We just did an internal study on serializers, here are some results (for my future reference too!)
Thrift = serialization + RPC stack
The biggest difference is that Thrift is not just a serialization protocol, it's a full blown RPC stack that's like a modern day SOAP stack. So after the serialization, the objects could (but not mandated) be sent between machines over TCP/IP. In SOAP, you started with a WSDL document that fully describes the available services (remote methods) and the expected arguments/objects. Those objects were sent via XML. In Thrift, the .thrift file fully describes the available methods, expected parameter objects and the objects are serialized via one of the available serializers (with Compact Protocol
, an efficient binary protocol, being most popular in production).
ASN.1 = Grand daddy
ASN.1 was designed by telecom folks in the 80s and is awkward to use due to limited library support as compared to recent serializers which emerged from CompSci folks. There are two variants, DER (binary) encoding and PEM (ascii) encoding. Both are fast, but DER is faster and more size efficient of the two. In fact ASN.1 DER can easily keep up (and sometimes beat) serializers that were designed 30 years after itself, a testament to it's well engineered design. It's very compact, smaller than Protocol Buffers and Thrift, only beaten by Avro. The issue is having great libraries to support and right now Bouncy Castle seems to be the best one for C#/Java. ASN.1 is king in security and crypto systems and isn't going to go away, so don't be worried about 'future proofing'. Just get a good library...

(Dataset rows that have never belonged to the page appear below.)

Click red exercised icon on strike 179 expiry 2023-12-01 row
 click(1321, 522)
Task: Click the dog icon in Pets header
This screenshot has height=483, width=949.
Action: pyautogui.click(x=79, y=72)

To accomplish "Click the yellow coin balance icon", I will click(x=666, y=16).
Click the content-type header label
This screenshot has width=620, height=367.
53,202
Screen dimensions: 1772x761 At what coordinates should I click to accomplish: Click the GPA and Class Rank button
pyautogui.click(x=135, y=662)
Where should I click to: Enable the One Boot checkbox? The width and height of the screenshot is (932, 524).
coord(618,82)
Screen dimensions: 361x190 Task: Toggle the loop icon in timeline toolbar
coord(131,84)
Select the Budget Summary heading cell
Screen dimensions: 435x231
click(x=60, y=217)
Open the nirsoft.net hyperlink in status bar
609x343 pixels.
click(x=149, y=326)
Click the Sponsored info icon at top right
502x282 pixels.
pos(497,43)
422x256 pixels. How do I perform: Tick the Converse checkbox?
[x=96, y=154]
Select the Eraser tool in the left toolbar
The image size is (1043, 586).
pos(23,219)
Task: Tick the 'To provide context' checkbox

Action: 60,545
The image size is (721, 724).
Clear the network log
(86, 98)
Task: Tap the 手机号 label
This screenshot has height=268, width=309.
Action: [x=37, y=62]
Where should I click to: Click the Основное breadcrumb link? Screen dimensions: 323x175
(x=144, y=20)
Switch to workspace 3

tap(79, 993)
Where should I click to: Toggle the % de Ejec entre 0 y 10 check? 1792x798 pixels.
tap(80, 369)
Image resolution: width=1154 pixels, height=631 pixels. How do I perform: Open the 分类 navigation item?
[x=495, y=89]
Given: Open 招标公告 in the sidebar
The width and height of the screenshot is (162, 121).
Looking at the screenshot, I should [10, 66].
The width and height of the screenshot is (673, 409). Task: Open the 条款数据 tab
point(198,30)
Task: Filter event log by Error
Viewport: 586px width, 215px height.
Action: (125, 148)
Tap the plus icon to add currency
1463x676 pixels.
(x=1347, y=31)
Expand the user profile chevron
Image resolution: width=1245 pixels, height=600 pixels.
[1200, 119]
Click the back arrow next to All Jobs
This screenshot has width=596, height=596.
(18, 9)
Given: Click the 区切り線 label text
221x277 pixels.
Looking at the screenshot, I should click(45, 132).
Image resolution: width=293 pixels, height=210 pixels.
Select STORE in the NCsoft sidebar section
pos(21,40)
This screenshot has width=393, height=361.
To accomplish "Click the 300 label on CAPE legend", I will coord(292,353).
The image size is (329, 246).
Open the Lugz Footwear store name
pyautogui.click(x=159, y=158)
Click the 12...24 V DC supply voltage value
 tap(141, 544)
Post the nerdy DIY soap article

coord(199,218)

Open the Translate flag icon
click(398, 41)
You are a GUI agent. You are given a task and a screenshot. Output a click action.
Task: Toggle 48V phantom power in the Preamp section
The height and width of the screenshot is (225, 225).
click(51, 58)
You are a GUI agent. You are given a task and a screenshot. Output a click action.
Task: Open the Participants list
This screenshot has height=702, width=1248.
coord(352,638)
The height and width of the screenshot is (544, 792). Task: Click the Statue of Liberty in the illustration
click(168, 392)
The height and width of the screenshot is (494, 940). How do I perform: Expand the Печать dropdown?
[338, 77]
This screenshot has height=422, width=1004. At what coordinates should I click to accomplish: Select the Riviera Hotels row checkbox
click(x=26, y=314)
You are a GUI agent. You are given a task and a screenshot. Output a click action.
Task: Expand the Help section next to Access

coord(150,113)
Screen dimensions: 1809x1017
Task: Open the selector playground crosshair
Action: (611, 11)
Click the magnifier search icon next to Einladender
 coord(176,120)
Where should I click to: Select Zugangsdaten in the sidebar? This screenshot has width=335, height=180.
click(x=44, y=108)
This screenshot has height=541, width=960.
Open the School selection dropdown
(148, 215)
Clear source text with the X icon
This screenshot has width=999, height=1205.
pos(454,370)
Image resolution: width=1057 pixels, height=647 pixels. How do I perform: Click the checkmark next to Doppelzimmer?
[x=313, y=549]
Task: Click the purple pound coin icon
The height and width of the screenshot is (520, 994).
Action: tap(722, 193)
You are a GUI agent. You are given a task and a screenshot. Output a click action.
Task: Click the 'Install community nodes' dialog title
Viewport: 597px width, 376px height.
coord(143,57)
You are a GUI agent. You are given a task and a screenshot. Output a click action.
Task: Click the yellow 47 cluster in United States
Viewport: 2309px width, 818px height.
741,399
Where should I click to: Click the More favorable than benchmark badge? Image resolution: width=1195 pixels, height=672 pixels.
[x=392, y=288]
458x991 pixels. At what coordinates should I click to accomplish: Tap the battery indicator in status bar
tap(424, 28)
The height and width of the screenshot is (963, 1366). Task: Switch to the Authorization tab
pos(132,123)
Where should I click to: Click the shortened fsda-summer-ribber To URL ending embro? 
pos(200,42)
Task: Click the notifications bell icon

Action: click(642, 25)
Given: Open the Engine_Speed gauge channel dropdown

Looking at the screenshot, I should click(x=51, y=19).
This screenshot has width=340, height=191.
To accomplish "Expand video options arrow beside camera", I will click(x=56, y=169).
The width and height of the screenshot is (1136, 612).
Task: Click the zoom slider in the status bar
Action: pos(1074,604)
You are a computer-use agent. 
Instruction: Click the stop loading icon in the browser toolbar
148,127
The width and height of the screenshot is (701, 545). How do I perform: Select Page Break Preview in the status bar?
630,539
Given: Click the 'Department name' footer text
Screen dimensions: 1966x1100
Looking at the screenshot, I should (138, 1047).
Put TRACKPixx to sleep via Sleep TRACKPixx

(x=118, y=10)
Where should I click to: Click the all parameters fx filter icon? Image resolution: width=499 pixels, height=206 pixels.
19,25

MessagePack = middle of the pack
It's not bad but it's neither the fastest, nor the smallest nor the best supported. No production reason to choose it.
Common
Beyond that, they are fairly similar. Most are variants of the basic TLV: Type-Length-Value
principle.
Protocol Buffers (Google originated), Avro (Apache based, used in Hadoop), Thrift (Facebook originated, now Apache project) and ASN.1 (Telecom originated) all involve some level of code generation where you first express your data in a serializer-specific format, then the serializer "compiler" will generate source code for your language via the code-gen
phase. Your app source then uses these code-gen
classes for IO. Note that certain implementations (eg: Microsoft's Avro library or Marc Gavel's ProtoBuf.NET) let you directly decorate your app level POCO/POJO objects and then the library directly uses those decorated classes instead of any code-gen's classes. We've seen this offer a boost performance since it eliminates a object copy stage (from application level POCO/POJO fields to code-gen fields).
Some results and a live project to play with
This project (https://github.com/sidshetye/SerializersCompare) compares important serializers in the C# world. The Java folks already have something similar.
1000 iterations per serializer, average times listed
Sorting result by size
Name Bytes Time (ms)
------------------------------------
Avro (cheating) 133 0.0142
Avro 133 0.0568
Avro MSFT 141 0.0051
Thrift (cheating) 148 0.0069
Thrift 148 0.1470
ProtoBuf 155 0.0077
MessagePack 230 0.0296
ServiceStackJSV 258 0.0159
Json.NET BSON 286 0.0381
ServiceStackJson 290 0.0164
Json.NET 290 0.0333
XmlSerializer 571 0.1025
Binary Formatter 748 0.0344
Options: (T)est, (R)esults, s(O)rt order, (S)erializer output, (D)eserializer output (in JSON form), (E)xit
Serialized via ASN.1 DER encoding to 148 bytes in 0.0674ms (hacked experiment!)